■ Problem ■
Look below for the line containing "için (529, 2189)". Write out that line and the rest through the last one, exactly as they appear, but without pictures.

● ● ● ● ● ● ●

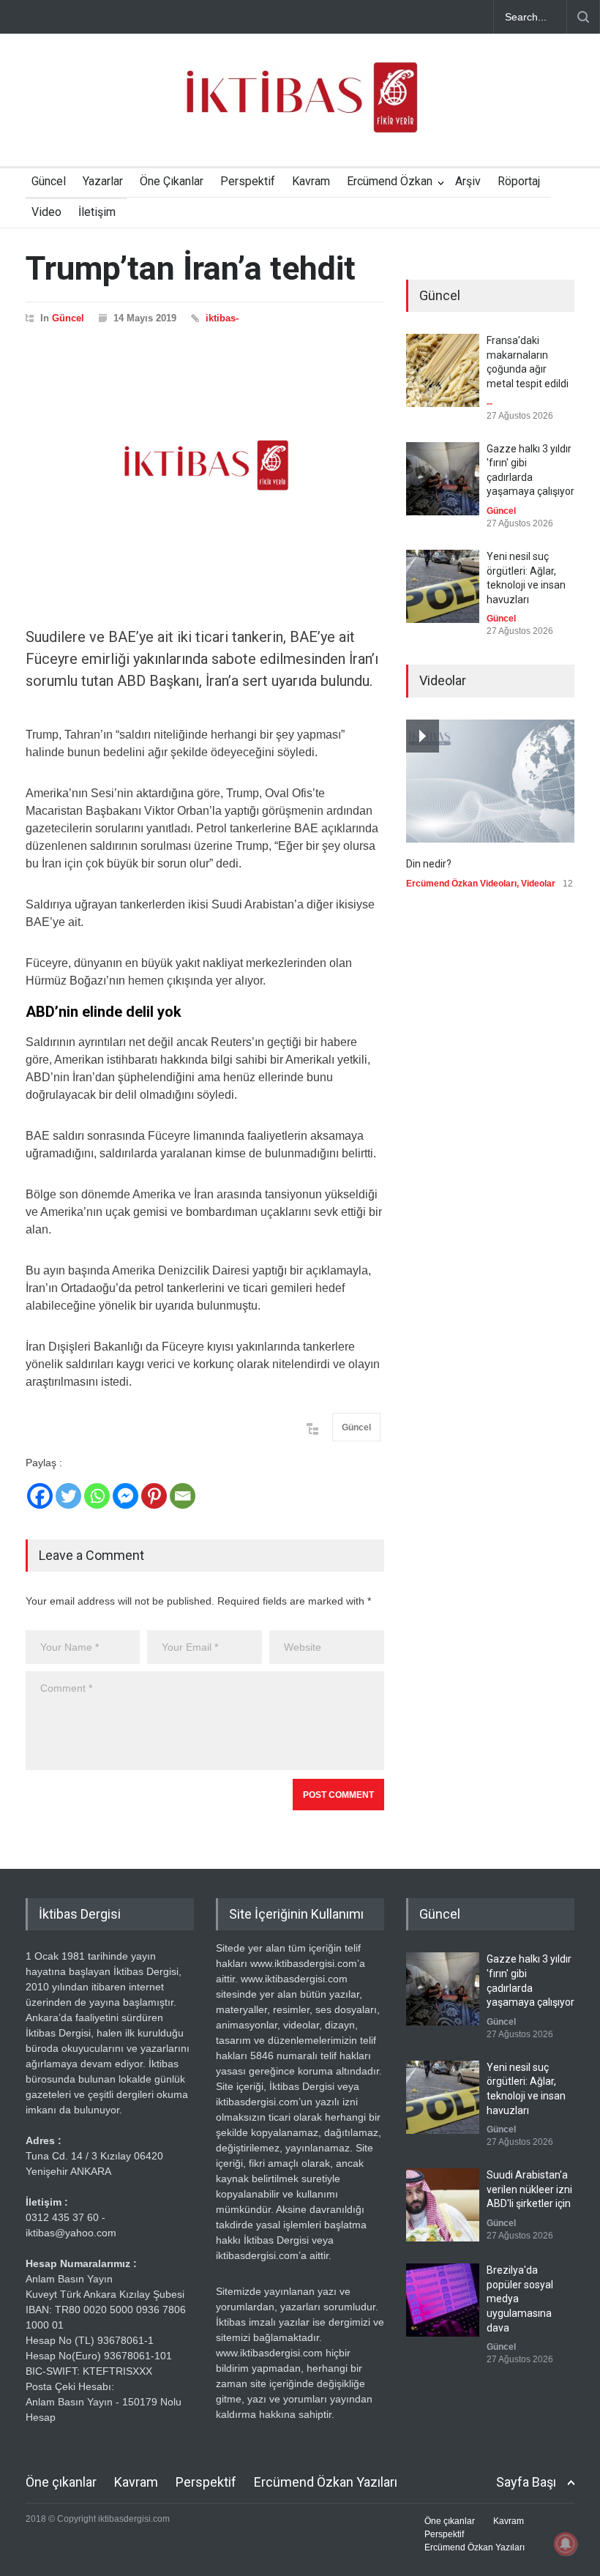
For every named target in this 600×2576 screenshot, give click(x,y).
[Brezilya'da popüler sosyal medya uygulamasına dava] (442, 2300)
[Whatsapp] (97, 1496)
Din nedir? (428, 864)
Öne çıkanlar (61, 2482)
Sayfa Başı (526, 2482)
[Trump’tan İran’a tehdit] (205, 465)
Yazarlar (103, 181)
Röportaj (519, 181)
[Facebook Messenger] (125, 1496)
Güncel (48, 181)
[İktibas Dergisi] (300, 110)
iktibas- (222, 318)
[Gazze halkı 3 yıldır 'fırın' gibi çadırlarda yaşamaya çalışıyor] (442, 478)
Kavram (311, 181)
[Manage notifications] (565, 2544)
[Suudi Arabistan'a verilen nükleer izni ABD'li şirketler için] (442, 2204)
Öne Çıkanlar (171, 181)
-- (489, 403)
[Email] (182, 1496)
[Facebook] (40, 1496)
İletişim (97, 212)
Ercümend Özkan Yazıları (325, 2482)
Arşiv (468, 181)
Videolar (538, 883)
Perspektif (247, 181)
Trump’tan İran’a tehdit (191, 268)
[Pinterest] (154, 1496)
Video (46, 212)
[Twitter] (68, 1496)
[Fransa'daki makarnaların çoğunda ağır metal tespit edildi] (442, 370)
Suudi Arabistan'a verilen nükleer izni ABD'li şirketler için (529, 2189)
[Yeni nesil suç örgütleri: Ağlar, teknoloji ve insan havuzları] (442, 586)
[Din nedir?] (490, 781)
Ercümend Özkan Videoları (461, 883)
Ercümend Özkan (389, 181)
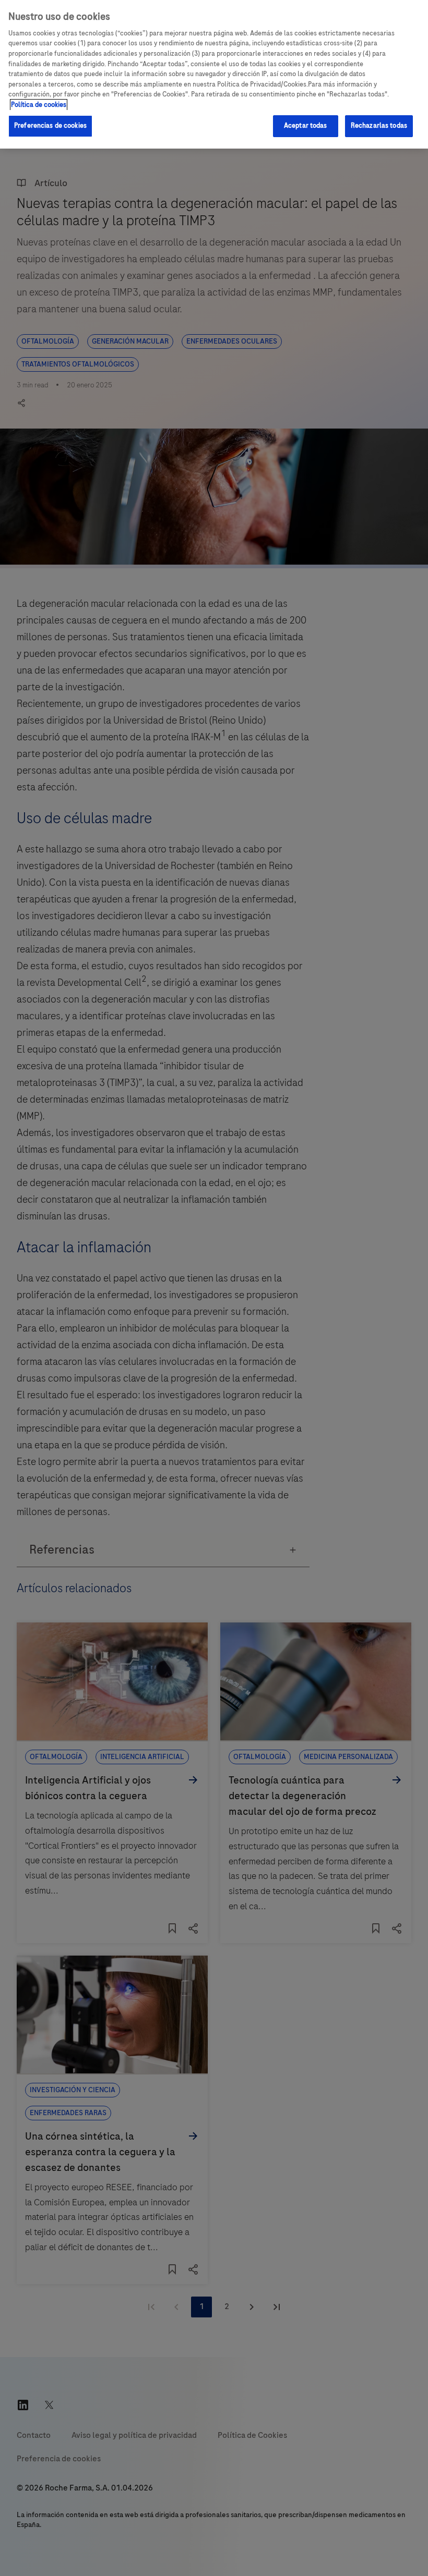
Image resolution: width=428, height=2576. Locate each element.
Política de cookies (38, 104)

● ● ● ● ● ● ●

■ Response to this exercise ■
Suudi Arabistan'a verilen nükleer izni ABD'li şirketler için (529, 2189)
[Yeni nesil suç örgütleri: Ağlar, teknoloji ve insan havuzları] (442, 586)
[Din nedir?] (490, 781)
Ercümend Özkan Videoları (461, 883)
Ercümend Özkan (389, 181)
Image resolution: width=428, height=2576. Locate each element.
Política de cookies (38, 104)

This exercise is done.